Word boundary matches

One feature of RegEx I have found particulary useful is its ability to look at words within a string.  One particular experiment I am currently leading is to find ways of mining text strings within unstructured data.

During an early iteration of the experiment I wanted to produce a SOUNDEX encoding of every word in a phrase.

One of the rules of SOUNDEX is that all vowels are dropped except when the vowel is the first letter of the word.  RegEx can do this very simply as is illustrated by the example below

DECLARE @String VARCHAR(50)='Annastasia''s anathema befuddled us all',
    @RegEx VARCHAR(50)= '\B[AEIOUWHY]'
SELECT
    correction=SQL#.RegEx_Replace(@String,@RegEx,'',-1,1,'IgnoreCase'),@String AS OriginalString

In this case \B tells RegEx that any vowel (including the Welsh ones) not at the beginning of a word should be replaced.

  • \B means not at a word boundary
  • \b means at a word boundary

Putting the \B or \b at the beginning of an expression tells RegEx that you are interested in the beginning of the word.

Complex patterns with RegEx

If we look at the possible patterns for a UK postal code we can see that there are some matching rules that can be applied

  • A9 9AA
  • A99 9AA
  • AA9 9AA
  • AA99 9AA
  • AA9A 9AA
  • A9A 9AA
Rule RegEx Example
One or two letter [A-Z]{1,2}

A

AA

A digit [0-9] 9
Optionally either a letter or a digit ([A-Z]|\d){0,1}

<nothing>

A

9

A space followed by a digit and two letter  \d[A-Z]{2} 9AA

The following query demonstrates the RegEx pattern in operation

SELECT *
FROM Person.Address
WHERE SQL#.RegEx_IsMatch(PostalCode,'[A-Z]{1,2}\d([A-Z]|\d){0,1} \d[A-Z]{2}',1,'IgnoreCase')=1

This example introduces us to anew RegEx pattern matching rule.

_ _ _ _ _ _ _

» Written request: According to the RegEx text, what does \B mean? The listing has no connection to the RegEx text.

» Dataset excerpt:
_ _ _ _ _ _ _

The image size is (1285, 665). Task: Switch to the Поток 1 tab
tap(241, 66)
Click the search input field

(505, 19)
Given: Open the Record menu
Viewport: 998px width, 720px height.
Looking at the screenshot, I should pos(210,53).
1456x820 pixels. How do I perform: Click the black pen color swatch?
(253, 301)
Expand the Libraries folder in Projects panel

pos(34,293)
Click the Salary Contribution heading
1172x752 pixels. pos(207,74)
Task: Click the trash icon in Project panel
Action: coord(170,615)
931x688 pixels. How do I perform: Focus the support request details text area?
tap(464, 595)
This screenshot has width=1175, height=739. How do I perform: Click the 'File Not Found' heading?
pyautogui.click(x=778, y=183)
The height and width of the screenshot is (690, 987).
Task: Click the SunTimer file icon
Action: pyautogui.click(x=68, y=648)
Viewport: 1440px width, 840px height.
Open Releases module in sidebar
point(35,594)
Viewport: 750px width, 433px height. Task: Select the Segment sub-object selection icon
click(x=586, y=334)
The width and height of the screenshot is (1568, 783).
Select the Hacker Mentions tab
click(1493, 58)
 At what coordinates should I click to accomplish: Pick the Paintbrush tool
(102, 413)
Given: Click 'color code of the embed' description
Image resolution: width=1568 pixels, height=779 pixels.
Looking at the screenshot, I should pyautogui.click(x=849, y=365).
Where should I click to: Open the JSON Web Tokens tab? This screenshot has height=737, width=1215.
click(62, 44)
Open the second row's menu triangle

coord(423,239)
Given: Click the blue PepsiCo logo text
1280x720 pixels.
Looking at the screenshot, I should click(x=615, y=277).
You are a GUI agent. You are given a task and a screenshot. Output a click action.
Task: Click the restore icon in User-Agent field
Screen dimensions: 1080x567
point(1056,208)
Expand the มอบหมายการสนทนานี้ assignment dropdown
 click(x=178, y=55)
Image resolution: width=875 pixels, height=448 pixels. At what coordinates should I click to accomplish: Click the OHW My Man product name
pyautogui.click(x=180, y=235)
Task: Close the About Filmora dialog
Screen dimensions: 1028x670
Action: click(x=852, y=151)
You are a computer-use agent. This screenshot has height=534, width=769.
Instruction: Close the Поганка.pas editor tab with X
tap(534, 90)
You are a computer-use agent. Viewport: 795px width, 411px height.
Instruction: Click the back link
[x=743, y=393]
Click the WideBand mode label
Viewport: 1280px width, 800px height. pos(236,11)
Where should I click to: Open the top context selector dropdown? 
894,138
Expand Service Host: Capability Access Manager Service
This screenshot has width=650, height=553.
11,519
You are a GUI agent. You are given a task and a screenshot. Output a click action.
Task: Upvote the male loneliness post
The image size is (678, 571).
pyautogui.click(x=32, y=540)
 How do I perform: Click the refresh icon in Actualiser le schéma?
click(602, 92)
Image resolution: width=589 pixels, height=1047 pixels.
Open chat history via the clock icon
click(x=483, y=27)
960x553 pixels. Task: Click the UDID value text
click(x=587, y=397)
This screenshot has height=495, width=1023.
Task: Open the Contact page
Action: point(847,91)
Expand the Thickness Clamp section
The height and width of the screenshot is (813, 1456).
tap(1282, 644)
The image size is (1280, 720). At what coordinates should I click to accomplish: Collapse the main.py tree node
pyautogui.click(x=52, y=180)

_ _ _ _ _ _ _

» Exercise result: Not at a word boundary.